A 3.70kg box is sliding across the horizontal floor of an elevator.
The coefficient of kinetic friction between the box and the floor is 0.470.
Determine the kinetic frictional force that acts on the box when
(a) The elevator is stationary.
(b) The elevator is accelerating upward with an acceleration whose magnitude is 2.90 m/s2.
(c) The elevator is accelerating downward with an acceleration whose magnitude is 2.90 m/
a) .47 * 3.7 * 9.8
b) .47 * 3.7 * (9.8 + 2.9)
c) .47 * 3.7 * (9.8 - 2.9)
Thank you so much for your help.
To determine the kinetic frictional force acting on the box in each situation, we can use the formula:
Frictional force (F_friction) = coefficient of kinetic friction (μ) * normal force (Fn)
The normal force is the force exerted by the floor on the box and is equal to the weight of the box in this case.

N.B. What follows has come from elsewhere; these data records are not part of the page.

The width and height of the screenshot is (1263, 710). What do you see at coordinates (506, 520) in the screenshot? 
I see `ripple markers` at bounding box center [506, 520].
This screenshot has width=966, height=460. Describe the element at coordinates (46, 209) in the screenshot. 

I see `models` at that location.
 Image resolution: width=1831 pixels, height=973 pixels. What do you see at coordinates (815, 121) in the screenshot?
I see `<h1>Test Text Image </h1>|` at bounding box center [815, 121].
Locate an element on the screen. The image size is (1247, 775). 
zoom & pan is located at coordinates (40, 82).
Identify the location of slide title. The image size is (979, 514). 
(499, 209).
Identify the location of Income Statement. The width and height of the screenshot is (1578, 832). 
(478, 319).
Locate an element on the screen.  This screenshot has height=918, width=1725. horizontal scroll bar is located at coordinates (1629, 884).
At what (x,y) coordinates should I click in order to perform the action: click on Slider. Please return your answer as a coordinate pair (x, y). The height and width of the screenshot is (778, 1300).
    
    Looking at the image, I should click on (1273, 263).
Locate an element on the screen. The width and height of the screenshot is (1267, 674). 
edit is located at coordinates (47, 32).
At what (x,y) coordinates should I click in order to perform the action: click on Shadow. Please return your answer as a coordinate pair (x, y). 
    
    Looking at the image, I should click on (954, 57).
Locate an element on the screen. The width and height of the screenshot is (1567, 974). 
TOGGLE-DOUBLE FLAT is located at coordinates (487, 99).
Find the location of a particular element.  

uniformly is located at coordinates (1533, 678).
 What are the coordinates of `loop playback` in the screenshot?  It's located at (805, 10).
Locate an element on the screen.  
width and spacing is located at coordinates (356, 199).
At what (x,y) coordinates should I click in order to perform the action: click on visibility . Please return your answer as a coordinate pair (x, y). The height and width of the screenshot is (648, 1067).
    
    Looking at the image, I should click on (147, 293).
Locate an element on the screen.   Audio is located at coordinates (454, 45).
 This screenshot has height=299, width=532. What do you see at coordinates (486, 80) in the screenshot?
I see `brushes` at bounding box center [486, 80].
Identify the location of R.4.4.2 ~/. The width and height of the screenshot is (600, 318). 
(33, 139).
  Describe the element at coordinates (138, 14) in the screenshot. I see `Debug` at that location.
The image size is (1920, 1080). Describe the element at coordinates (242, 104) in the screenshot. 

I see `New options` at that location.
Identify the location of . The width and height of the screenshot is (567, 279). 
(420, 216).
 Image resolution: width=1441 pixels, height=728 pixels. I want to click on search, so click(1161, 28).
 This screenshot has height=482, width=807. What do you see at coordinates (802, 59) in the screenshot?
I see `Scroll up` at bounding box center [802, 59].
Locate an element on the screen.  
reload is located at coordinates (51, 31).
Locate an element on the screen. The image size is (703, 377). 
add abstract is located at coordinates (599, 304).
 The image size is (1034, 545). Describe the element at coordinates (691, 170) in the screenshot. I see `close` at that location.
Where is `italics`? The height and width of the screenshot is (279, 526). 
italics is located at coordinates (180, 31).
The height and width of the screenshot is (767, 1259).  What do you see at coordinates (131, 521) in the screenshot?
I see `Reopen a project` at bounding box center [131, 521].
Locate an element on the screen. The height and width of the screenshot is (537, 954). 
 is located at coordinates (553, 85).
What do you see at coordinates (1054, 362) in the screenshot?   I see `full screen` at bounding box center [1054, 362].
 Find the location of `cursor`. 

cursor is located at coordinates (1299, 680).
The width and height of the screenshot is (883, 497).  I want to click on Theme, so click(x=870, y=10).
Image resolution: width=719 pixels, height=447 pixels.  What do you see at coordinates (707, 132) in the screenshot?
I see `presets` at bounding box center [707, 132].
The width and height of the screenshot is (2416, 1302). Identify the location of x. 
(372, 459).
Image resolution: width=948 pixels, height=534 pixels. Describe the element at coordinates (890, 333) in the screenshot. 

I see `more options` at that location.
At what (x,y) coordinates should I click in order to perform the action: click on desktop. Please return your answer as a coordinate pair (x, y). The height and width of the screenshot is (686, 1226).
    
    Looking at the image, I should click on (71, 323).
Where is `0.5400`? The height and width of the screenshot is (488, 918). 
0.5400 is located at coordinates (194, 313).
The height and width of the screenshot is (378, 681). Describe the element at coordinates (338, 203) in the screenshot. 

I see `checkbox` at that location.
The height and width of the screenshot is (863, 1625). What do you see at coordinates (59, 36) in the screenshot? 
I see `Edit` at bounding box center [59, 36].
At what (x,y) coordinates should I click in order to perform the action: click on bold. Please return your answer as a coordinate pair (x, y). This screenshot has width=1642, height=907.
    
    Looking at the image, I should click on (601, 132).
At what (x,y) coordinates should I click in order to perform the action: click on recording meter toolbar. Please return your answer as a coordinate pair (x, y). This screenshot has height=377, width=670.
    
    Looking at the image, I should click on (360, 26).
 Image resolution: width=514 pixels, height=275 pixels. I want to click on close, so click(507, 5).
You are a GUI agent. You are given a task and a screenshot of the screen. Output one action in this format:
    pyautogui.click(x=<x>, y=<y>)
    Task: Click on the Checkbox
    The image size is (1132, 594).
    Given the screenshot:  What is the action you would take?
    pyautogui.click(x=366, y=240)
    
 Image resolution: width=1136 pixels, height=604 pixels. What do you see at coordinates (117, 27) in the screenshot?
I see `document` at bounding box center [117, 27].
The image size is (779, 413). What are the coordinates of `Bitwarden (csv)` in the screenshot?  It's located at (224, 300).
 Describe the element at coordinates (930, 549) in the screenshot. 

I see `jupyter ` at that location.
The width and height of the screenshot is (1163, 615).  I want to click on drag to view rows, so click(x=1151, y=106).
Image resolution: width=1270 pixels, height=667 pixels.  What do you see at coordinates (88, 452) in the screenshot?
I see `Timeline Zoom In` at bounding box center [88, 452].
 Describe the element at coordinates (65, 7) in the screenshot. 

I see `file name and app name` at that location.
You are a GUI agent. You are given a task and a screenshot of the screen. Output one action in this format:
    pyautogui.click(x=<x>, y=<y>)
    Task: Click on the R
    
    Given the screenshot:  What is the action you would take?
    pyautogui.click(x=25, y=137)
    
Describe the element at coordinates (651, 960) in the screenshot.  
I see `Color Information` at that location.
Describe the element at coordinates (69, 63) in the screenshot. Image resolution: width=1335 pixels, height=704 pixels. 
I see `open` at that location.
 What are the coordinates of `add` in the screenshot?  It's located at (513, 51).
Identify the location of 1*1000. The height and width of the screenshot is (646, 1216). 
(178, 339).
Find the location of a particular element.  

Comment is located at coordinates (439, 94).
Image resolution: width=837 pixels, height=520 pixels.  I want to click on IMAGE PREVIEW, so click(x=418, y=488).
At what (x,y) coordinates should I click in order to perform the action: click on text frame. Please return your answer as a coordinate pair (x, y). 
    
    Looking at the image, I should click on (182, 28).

(a) When the elevator is stationary:
The normal force is equal to the weight of the box, which is the mass (m) * acceleration due to gravity (g).
Normal force (Fn) = m * g = 3.70 kg * 9.8 m/s^2 = 36.26 N
Frictional force (F_friction) = μ * Fn = 0.470 * 36.26 N = 17.03 N
So, the kinetic frictional force on the box when the elevator is stationary is 17.03 N.
(b) When the elevator is accelerating upward:
In this case, the normal force will be reduced by the acceleration force, as the box appears lighter.
Normal force (Fn) = (m * g) - (m * a) = 3.70 kg * (9.8 m/s^2 - 2.90 m/s^2) = 30.01 N
Frictional force (F_friction) = μ * Fn = 0.470 * 30.01 N = 14.06 N
So, the kinetic frictional force on the box when the elevator is accelerating upward is 14.06 N.
(c) When the elevator is accelerating downward:
In this case, the normal force will be increased by the acceleration force, as the box appears heavier.
Normal force (Fn) = (m * g) + (m * a) = 3.70 kg * (9.8 m/s^2 + 2.90 m/s^2) = 46.01 N
Frictional force (F_friction) = μ * Fn = 0.470 * 46.01 N = 21.61 N
So, the kinetic frictional force on the box when the elevator is accelerating downward is 21.61 N.